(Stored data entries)
================

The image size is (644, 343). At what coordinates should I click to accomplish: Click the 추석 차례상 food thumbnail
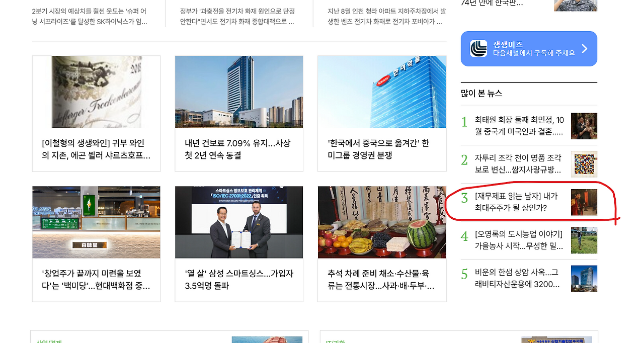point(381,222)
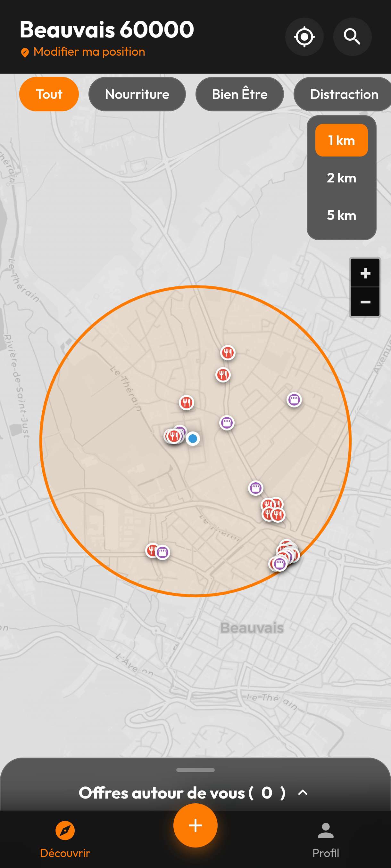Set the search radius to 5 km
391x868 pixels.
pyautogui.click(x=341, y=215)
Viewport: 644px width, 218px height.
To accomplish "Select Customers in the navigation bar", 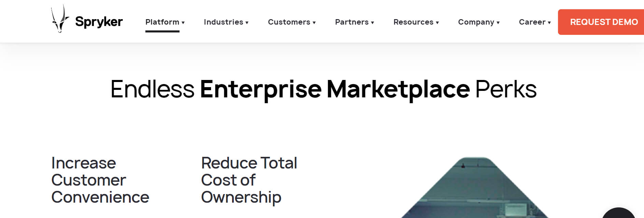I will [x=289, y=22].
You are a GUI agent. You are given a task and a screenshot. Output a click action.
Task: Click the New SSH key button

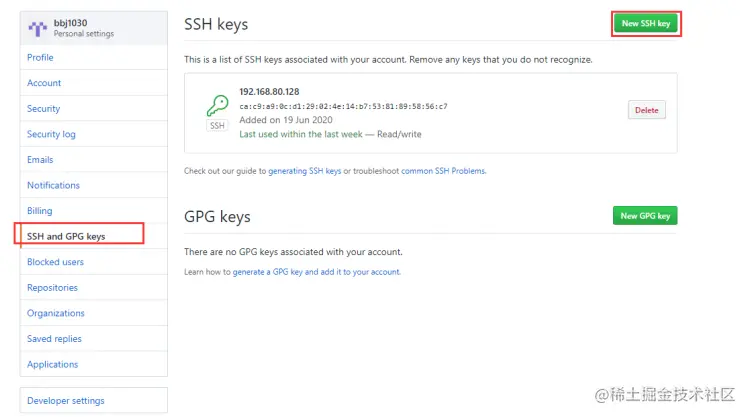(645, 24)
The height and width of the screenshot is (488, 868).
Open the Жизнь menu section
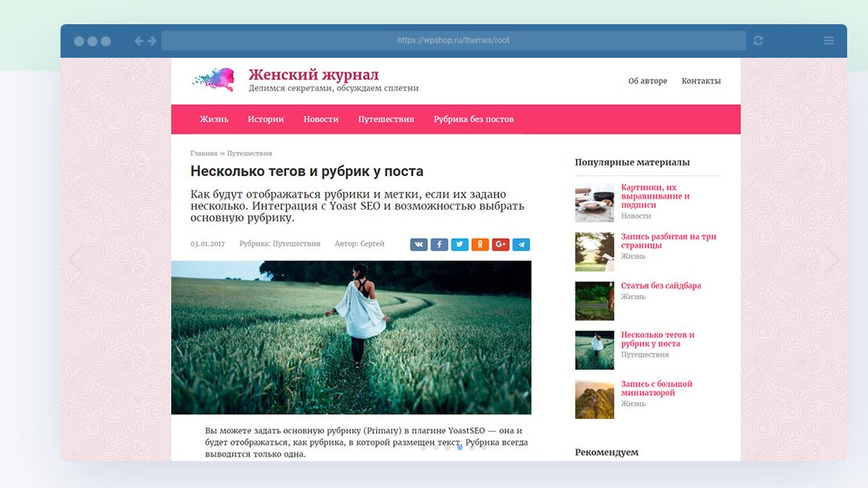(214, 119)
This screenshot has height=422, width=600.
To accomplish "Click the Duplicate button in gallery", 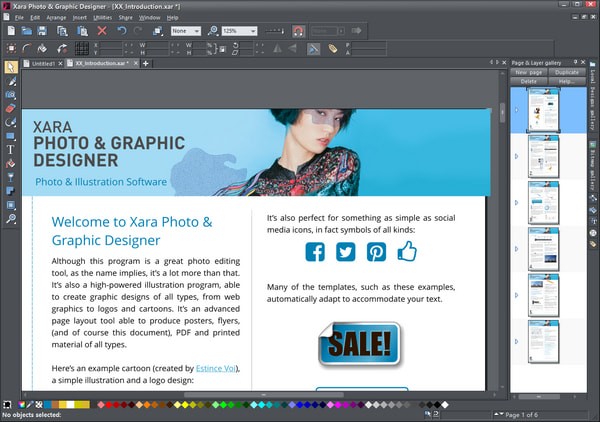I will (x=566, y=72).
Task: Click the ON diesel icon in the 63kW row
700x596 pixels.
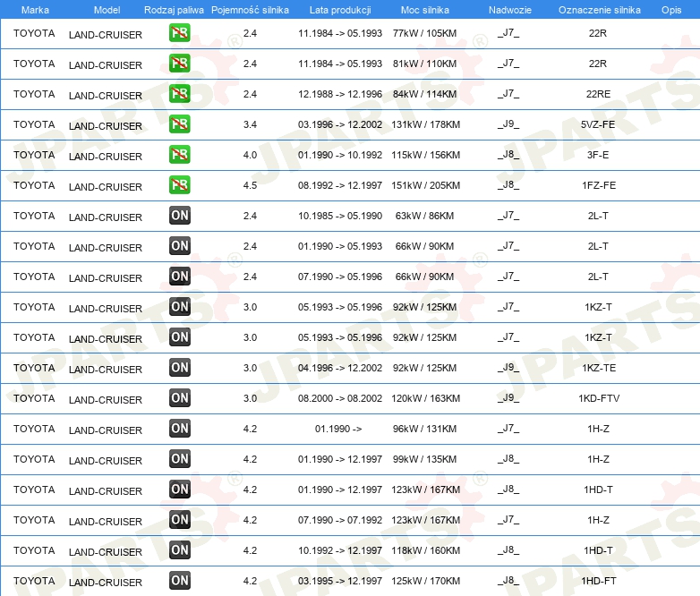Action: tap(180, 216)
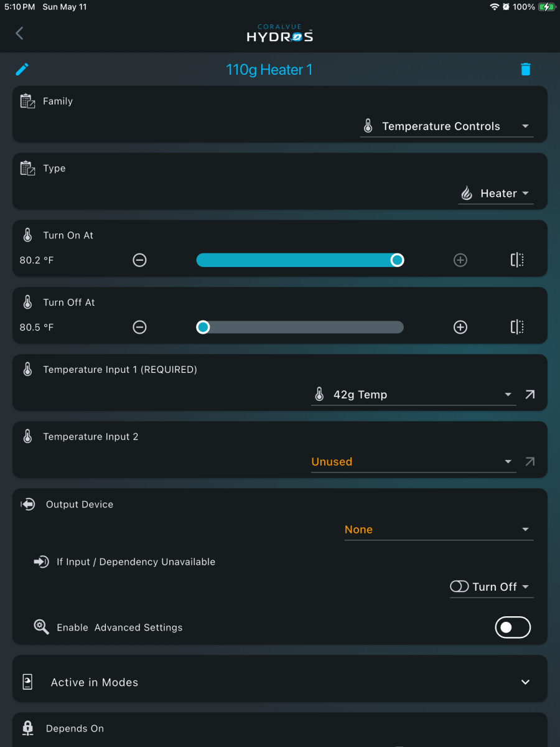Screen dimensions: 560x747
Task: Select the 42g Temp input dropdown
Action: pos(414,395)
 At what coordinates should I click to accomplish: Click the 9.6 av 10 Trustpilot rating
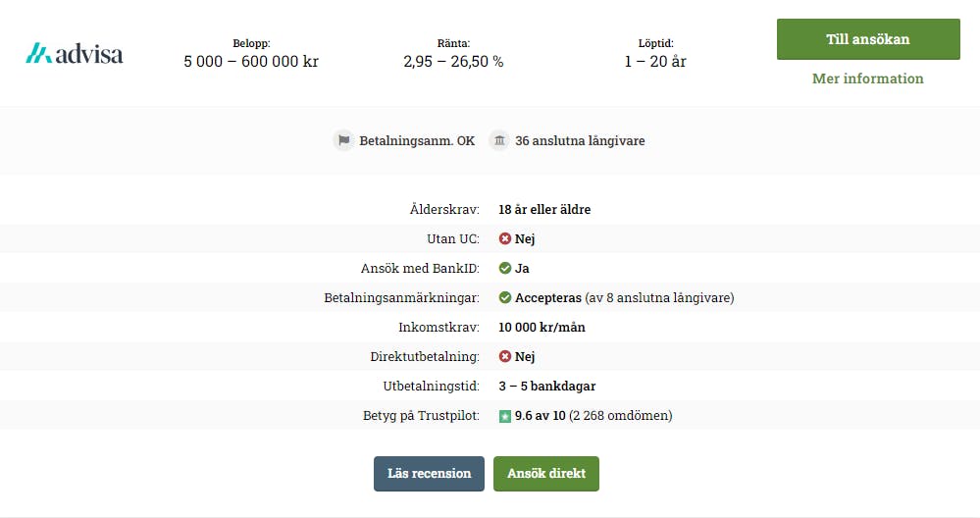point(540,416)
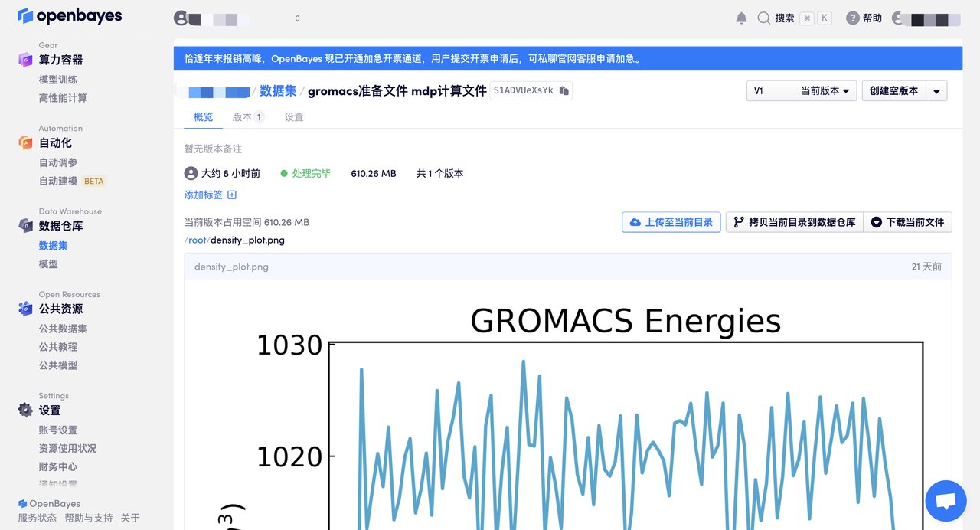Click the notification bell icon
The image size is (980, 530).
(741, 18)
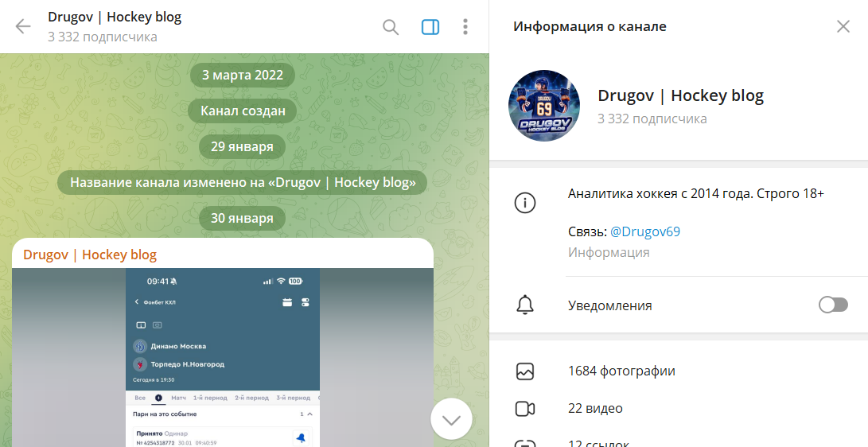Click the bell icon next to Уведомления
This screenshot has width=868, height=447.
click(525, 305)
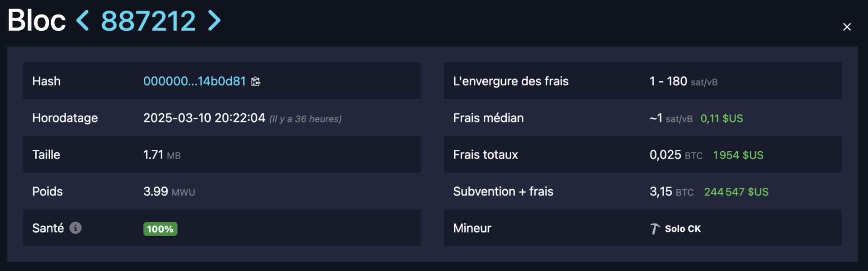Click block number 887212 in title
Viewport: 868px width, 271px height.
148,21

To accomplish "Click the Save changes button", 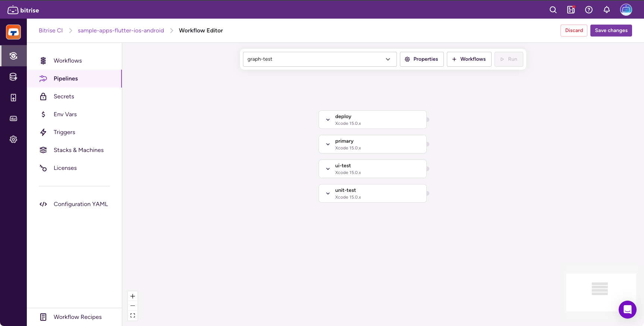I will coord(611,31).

================

## What the task asks
The answer must be an exact copy of the lines from the start of the records above through the line containing "Viewport: 644px width, 218px height.", with no pictures in it.

## Solution to the problem
The image size is (644, 343). At what coordinates should I click to accomplish: Click the 추석 차례상 food thumbnail
point(381,222)
Set the search radius to 5 km
391x868 pixels.
pyautogui.click(x=341, y=215)
Viewport: 644px width, 218px height.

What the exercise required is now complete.